My first career was in advertising many years ago. I learned marketing is targeted to the ideal customer for that product. You can have a bad marketing effort that misses everybody, but usually, if you don't like the advertising, you weren't the market targeted.
A lot of people have had a lot to say about Sunday night's VMA awards. Some of it was great, some of it was not. A lot of it declared Miley Cyrus to be disgusting. It sounded the same when people complained about Madonna, Lady Gaga, Lil' Kim and Britney Spears. Did we forget Kanye West's ill advised insult to Taylor Swift? The VMA awards are outré. That's their market. They are supposed to be over the top, outlandish. The offense is in the eye of the beholder. Don't sell our kids short. They might have been entertained by last Sunday's show, but I doubt if you'll see a huge uptick in furry fandom.
The current YouTube fad of posting twerking videos is a still a fad. It will pass into something more outrageous. I admit, the permanent damage of posting a less than flattering video is worrisome.

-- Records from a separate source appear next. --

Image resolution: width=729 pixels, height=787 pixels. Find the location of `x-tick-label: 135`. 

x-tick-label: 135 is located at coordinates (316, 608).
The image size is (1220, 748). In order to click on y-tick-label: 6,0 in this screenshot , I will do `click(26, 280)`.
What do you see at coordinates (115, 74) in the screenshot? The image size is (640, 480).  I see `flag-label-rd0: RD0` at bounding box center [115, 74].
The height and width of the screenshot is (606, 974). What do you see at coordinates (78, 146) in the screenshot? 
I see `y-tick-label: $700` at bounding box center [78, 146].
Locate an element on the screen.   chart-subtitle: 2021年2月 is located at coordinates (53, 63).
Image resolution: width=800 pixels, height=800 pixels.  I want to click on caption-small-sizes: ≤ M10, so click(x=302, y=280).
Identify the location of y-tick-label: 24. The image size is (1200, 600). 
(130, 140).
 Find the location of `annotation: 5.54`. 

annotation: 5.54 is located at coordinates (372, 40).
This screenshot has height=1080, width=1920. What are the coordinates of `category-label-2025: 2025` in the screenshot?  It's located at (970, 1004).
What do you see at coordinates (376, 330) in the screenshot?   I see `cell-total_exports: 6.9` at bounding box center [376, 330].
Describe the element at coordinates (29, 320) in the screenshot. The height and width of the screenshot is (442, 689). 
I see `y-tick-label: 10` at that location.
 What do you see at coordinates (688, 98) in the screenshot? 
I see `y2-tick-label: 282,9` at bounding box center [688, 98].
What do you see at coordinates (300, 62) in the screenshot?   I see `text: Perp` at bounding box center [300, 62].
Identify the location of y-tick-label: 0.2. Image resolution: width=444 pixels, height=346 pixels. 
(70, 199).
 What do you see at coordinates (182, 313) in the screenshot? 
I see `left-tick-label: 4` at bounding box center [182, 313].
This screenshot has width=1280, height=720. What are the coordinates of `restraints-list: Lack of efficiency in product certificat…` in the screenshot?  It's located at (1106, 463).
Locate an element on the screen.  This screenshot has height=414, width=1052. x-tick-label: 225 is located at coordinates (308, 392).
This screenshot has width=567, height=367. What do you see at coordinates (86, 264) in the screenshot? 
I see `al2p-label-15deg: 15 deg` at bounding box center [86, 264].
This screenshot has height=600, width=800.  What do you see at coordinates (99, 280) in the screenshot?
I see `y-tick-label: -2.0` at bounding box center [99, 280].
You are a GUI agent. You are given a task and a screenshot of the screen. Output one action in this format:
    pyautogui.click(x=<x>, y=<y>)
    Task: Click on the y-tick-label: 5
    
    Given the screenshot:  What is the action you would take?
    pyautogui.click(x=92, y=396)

That's where you have to believe in yourself as a parent. Have you done a good job of teaching your child that nothing on the internet is private or secure? If you haven't, then you need to fix that. Prove to your child that pictures and videos can turn up years later and get them fired, ridiculed or worse. My experience with teens is to have an open-ended conversation that leads them to decide that posting potentially embarrassing photos is not a good idea. If you don't know how to do that, get help and learn.
What about the obvious sexual performances? If you watch True Blood, Strike Back with teens in the room, then your outrage at the VMA awards is misplaced. The popular show, Under the Dome has some fairly explicit intimate scenes in the first episode - no outrage there. What about So You Think You Can Dance? or Dancing With the Stars? Those shows have some very sexual moves. Again, no outrage.
The misogyny of the VMA's throughout the years has some basis in fact. I don't know why the men keep showing up in suits and tuxedo's and the women come wearing one teeny tiny outfit after another, but apparently these women think it's working for their marketing efforts. For every Rihanna you have four Rose McGowen(s). What I find a bit overdone is the outrage. Sex sells. Why is it ok to do cheesecake, but not do cheesecake? (kudos to Joe Concha for the catch.)
Some mothers have called for boycotts for offensive acts. Ok, really? I seem to recall my parents trying to ban Alice Cooper and Kiss in high school only to have my Dad tapping his toe to School's Out. As a practical matter, how exactly are you going to control those $25 itune cards? Are you going to snatch them away as soon as your kid opens the envelope? Are you going to circulate a letter to friends and family that they shouldn't buy your kid an itunes card or that they should be delivered to you so you can supervise the downloads? What about the cash they get as gifts? What if you force a child to delete a song from a forbidden artist? Are you aware once a song is provably bought via download, it can be redownloaded? Helicopter parenting doesn't teach a child anything about self-control. Don't Sell Our Kids Short. Our children are smarter than we give them credit for being. I doubt if you're going to see any of them sporting a meat dress.
Ahhh, here's the real issue; twerking and those tongue infused facial expressions. It's not pretty. It's not graceful. We call it animalistic, unrefined. It's not....us. These moves are too sexual, too gross, uncivilized. As I see it, twerking is probably great for your abs. Not that you're going to see me do it in the gym or anywhere else, but that's because I'm not in the market for twerking. I'm not in the target age group. Just like my parents weren't in the market for Animal House, short shorts, ZZ Top, disco or Richard Simmons; twerking isn't for me. "Oh, but that's not the same thing!", you say? The critics of twerking sound like my parents throughout the 60's with my oldest siblings about the likes of the Rolling Stones, Jimmy Hendricks and Janis Joplin, the 70's with my sister and me (Donna Summers, SNL & mini skirts). They gave up in the 80's with my younger brother, Dire Straights and the B-52's were just fine with them. We grew up just fine. None of us became reprobates. All of us know right from wrong, live well and know how to safely have a good time. Unfortunately, our children think we're a bit hokey while they watch us have a good time these days. Just as hokey as I thought my parents were for liking Tommy Dorsey, Bridge parties and replays of radio serials.
That's the cool part of this current outrage, in time, you can be certain your grandchildren will find a way to outrage your children and we'll hear our parent's words coming out of our children's mouths. Don't worry, Miley Cyrus will fade there's always next year and the years after.